The insurer also cites a bulletin issued by CMS, which interprets the NAIC model policy provision to limit the insurer’s liability to the Medicare rate. See Medigap Insurer’s Payment Responsibilities under the Long-term Care Hospital PPS, Program Memorandum: Insurance Commissioners, Insurance Issuers (CMS April 2003).
But the insurer’s reliance on the NAIC model and the CMS memo is misplaced. Although CMS oversees the Medicare and Medicaid programs, New York has primary authority to regulate Medicare supplemental insurance policies pursuant to its state regulatory plan approved by the Secretary of Health and Human Services (HHS). 42 U.S.C. § 1395ss (b)(1) provides that a state regulatory program may be approved by the Secretary of HHS if, inter alia, the program “provides for the application and enforcement of standards with respect to such policies equal to or more stringent than the NAIC Model [regulation]. . . .” (emphasis supplied). The Secretary of HHS first approved Regulation 62 in 1992, and has subsequently approved the regulation when the Superintendent made changes to the regulation not relevant to the present inquiry.
By its clear terms, 11 NYCRR § 52.22 (d)(5)(iii) is more stringent than the 1998 NAIC model regulation, because it requires an insurer pay 100% of the cost for post-Medicare expenses.
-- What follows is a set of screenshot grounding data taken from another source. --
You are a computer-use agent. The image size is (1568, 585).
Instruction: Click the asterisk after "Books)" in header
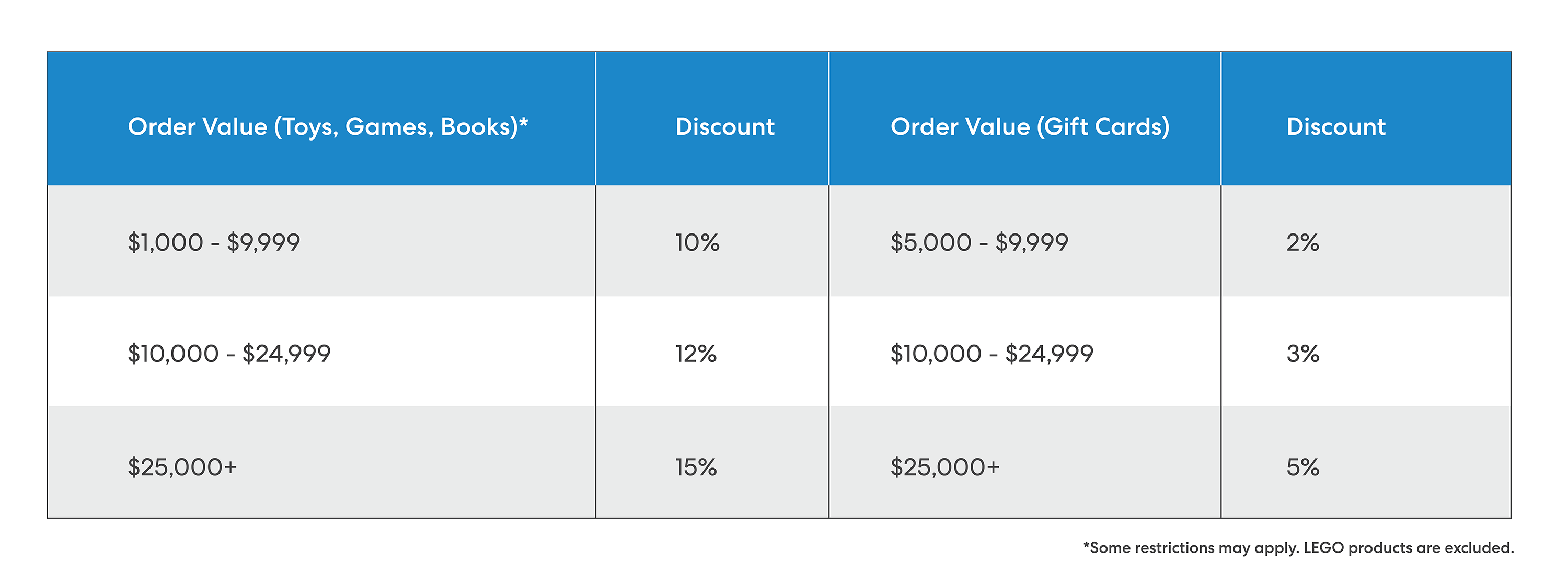coord(524,122)
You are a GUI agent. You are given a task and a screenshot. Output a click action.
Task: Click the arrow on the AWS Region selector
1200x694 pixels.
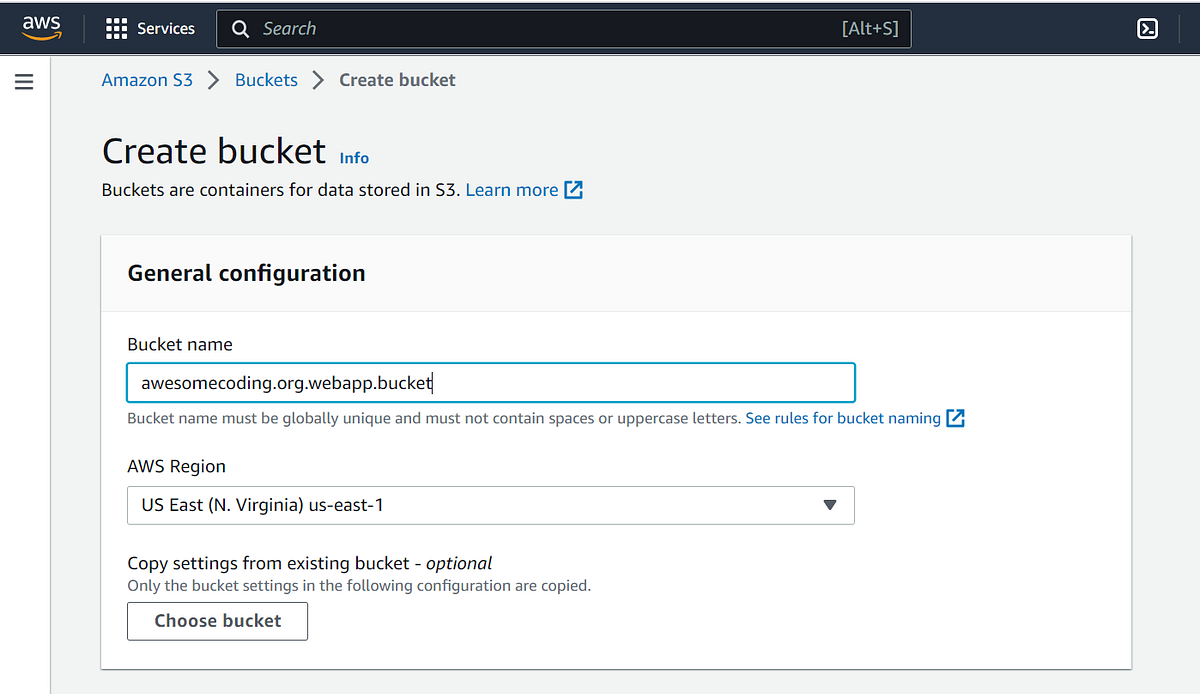click(x=830, y=505)
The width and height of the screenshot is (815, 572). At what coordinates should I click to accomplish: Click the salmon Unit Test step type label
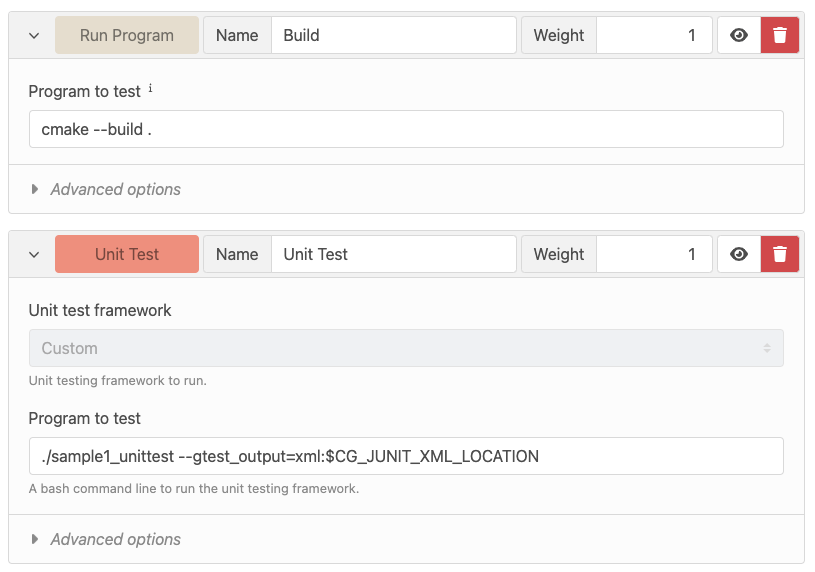click(x=127, y=254)
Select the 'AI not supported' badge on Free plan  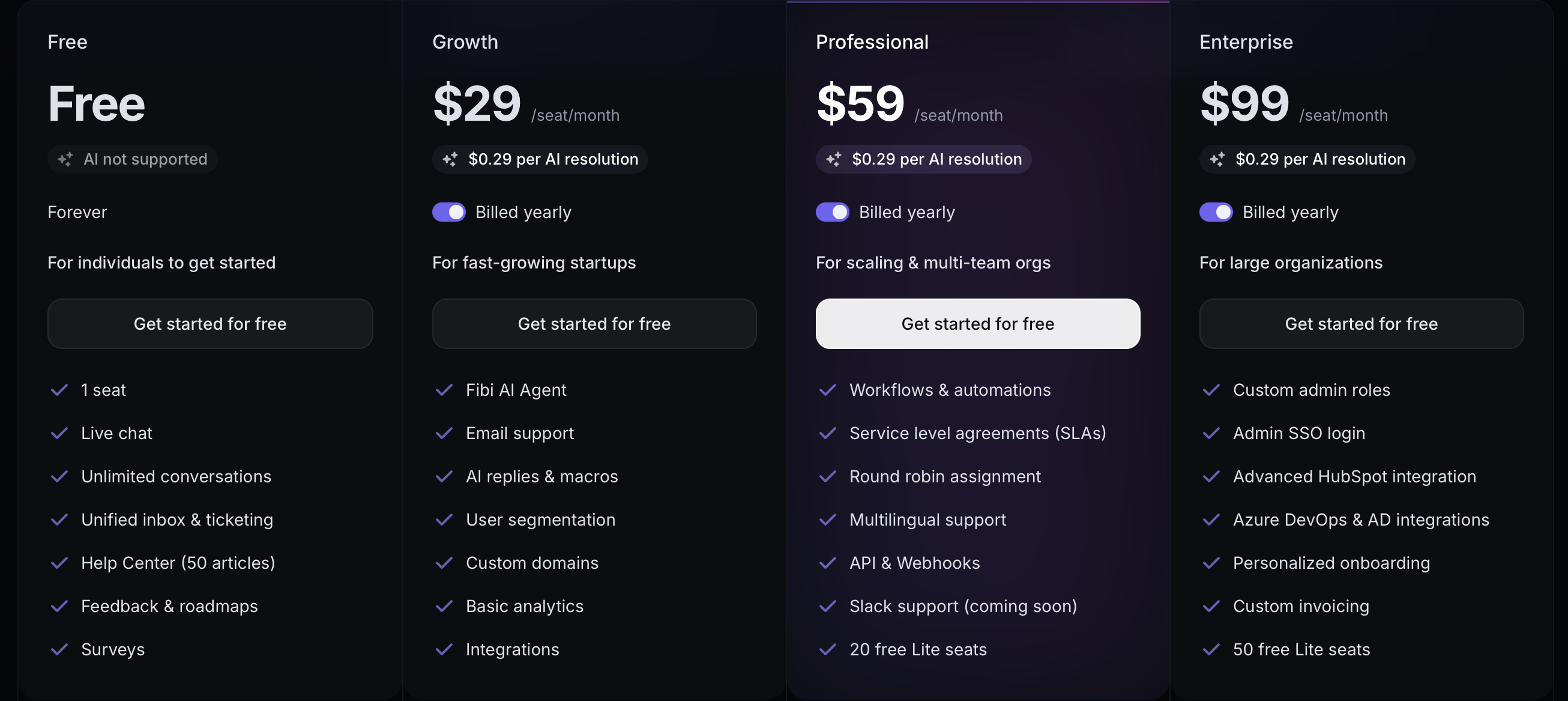132,159

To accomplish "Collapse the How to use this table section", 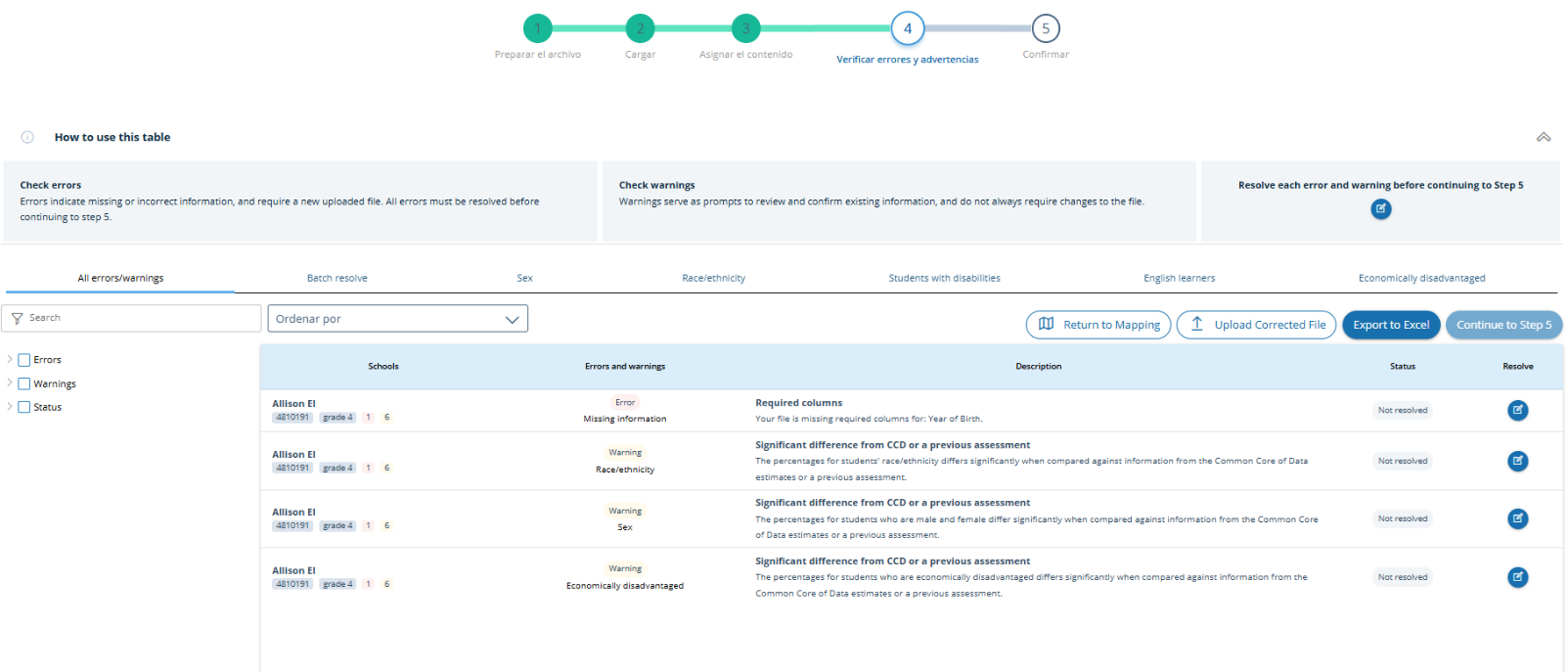I will pyautogui.click(x=1543, y=137).
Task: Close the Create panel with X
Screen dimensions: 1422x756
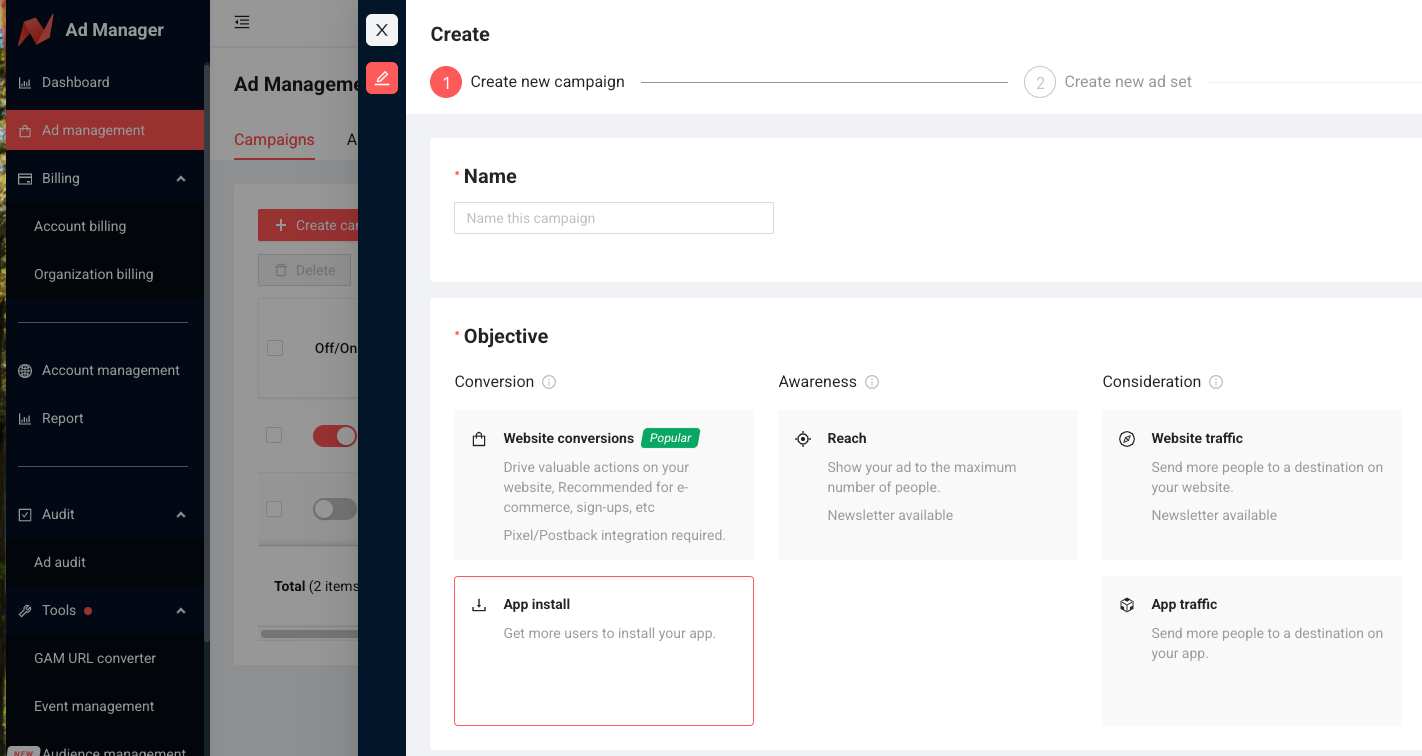Action: coord(381,30)
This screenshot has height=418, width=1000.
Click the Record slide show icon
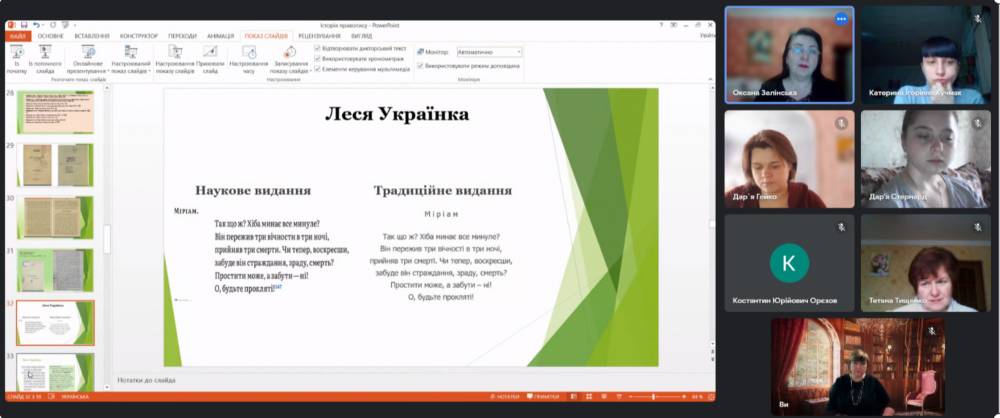pos(289,52)
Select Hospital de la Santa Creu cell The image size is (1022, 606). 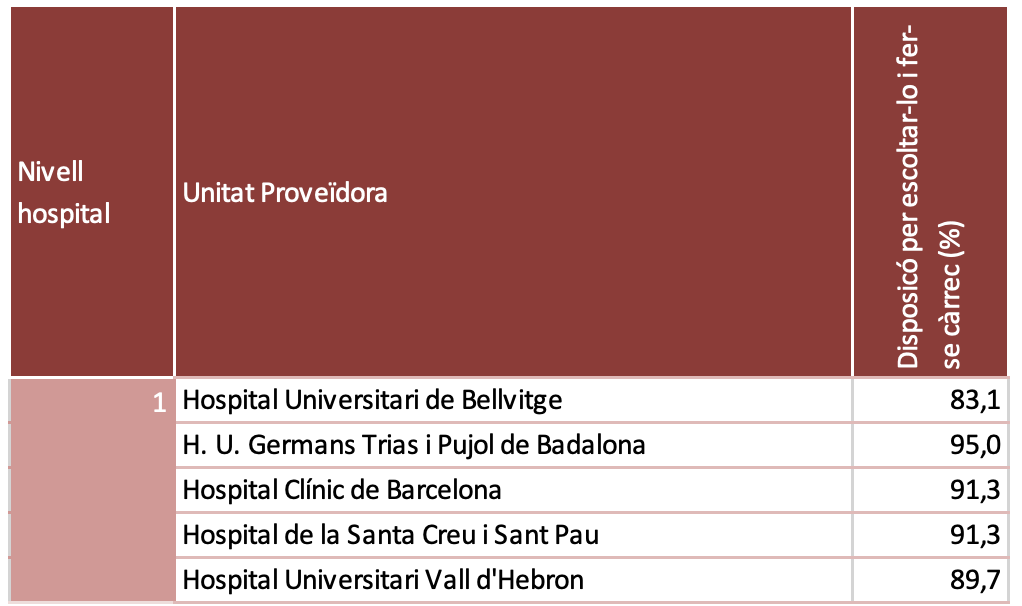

The insurer therefore here must pay the charges that the hospital has billed, in full and without cost to the insured. However, to the extent it is customary for hospitals and insurers to negotiate directly with each other over the rate to be paid for hospitalization costs not covered by Medicare, nothing in the Insurance Law or regulations promulgated thereunder prevent the insurer from negotiating directly with the hospital to reach a mutually satisfactory settlement on post-Medicare expenses, without cost to the insured.
For further information you may contact Senior Attorney Brenda M. Gibbs at the Albany Office.
1 In Vencor, Inc. v. Standard Life and Accident Insurance Company, 317 F.3d 629, 636 (6th Cir. 2003), the policy language provided that the post-Medicare hospitalization benefit available to the insured, subject to a lifetime maximum of 365 days, would be a “daily benefit equal to 100% of the Medicare eligible expense” incurred (emphasis added). In Vencor, Inc. v. National States Insurance Company, 303 F.3d 1024, 1029 (9th Cir. 2002), the policy language provided that the post-Medicare hospitalization benefit available to the insured, subject to a lifetime maximum of 365 days, would be “coverage of the Medicare Part A eligible expenses for hospital confinement to the same extent as would have been covered by Medicare…” (emphasis added). In Vencor Hospitals v. Blue Cross Blue Shield of Rhode Island, 284 F.3d 1174 (11th Cir. 2002), the policy language provided that the post-Medicare benefit hospitalization available to the insured, subject to a lifetime maximum of 365 days, would be “ninety percent (90%) of all Medicare part A Eligible Expenses for hospitalization not covered by Medicare…” (emphasis added).